INDYMAC Bancorp Inc became the second-biggest federally insured financial company to be seized by United States regulators after a run by depositors left the California mortgage lender short on cash.
The Federal Deposit Insurance Corp will run a successor institution, IndyMac Federal Bank FSB, starting this week, the Office of Thrift Supervision said in an e-mail last Friday. The regulator blamed US Senator Charles Schumer for creating a "liquidity crisis" after a letter on June 26 in which he expressed concern that the bank may fail.
The Pasadena, California-based lender specialized in so-called Alt-A mortgages, which didn't require borrowers to provide documentation on their incomes. The demise adds to the crisis caused by the subprime collapse and may mean regulators will have to raise more money to support the federal deposit insurance program that repays customers when a bank fails, Bloomberg News said.
"IndyMac is the vanguard, the precursor of more stuff coming," said Christopher Whalen, managing director of Institutional Risk Analytics, a market research company in Torrance, California. "It's not surprising to see IndyMac resolved. What you have to ask is what's coming next. It's going to be a wave of medium to bigger-than-medium institutions."
IndyMac's home state, where Countrywide Financial Corp was also located before it was bought two weeks ago, has been among the hardest hit by foreclosures.

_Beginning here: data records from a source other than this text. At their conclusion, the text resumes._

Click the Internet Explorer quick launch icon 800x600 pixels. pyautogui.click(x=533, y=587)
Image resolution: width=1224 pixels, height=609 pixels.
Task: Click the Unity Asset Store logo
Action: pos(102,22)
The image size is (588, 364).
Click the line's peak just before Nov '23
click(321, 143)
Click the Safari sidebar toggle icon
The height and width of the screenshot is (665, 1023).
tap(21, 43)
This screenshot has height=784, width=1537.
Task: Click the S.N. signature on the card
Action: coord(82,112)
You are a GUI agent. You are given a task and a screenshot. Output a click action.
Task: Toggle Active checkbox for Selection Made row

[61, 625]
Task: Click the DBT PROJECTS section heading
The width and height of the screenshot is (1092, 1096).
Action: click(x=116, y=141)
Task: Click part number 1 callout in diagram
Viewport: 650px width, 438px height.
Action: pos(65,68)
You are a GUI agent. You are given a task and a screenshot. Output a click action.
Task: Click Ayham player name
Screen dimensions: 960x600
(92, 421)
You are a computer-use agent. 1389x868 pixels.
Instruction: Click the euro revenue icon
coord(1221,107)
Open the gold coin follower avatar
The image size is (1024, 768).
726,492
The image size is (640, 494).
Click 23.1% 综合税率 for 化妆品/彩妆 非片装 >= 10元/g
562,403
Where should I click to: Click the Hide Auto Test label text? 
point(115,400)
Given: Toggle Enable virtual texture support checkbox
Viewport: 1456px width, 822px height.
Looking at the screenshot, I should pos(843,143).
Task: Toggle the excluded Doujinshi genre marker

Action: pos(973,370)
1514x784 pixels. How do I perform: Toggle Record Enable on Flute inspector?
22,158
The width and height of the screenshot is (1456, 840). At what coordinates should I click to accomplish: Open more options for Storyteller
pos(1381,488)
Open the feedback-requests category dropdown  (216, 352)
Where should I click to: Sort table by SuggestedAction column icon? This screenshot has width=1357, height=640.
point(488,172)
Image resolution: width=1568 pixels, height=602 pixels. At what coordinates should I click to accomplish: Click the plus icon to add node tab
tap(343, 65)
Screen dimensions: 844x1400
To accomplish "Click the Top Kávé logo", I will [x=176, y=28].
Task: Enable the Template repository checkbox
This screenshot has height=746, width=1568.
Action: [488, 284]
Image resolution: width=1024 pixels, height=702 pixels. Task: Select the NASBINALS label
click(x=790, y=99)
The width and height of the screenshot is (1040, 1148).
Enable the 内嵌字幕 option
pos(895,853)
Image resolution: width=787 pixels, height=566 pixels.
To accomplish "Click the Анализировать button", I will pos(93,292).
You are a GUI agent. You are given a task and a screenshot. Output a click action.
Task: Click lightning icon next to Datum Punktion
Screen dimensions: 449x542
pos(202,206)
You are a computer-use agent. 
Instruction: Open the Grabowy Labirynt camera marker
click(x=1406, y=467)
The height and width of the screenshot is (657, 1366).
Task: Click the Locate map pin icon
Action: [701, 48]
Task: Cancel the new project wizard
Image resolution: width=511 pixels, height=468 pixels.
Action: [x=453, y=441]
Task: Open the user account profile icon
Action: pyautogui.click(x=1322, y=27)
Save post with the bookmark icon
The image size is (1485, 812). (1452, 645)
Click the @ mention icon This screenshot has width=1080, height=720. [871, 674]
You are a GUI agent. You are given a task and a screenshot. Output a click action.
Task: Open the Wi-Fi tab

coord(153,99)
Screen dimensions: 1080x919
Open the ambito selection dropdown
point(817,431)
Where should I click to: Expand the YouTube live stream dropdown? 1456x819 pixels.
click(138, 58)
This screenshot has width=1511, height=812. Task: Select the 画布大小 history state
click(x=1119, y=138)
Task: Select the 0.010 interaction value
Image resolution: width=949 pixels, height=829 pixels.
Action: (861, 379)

California ranked second among US states, with one foreclosure filing for every 192 households in June, 2.6 times the national average.
The lender racked up nearly US$900 million in losses as home prices tumbled and foreclosures climbed to a record. IndyMac becomes the largest OTS-regulated savings and loan to fail, the FDIC said.
Mortgages serviced by IndyMac will be turned over to the FDIC and the regulator will be reaching out to customers immediately, Chairman Sheila Bair said on a conference call last Friday. Customers had access to funds last weekend via automated teller machines and electronically and by phone starting this week.
The FDIC aims to sell IndyMac within 90 days as a single entity, Bair said. If that doesn't work, it will be sold off in pieces, she said.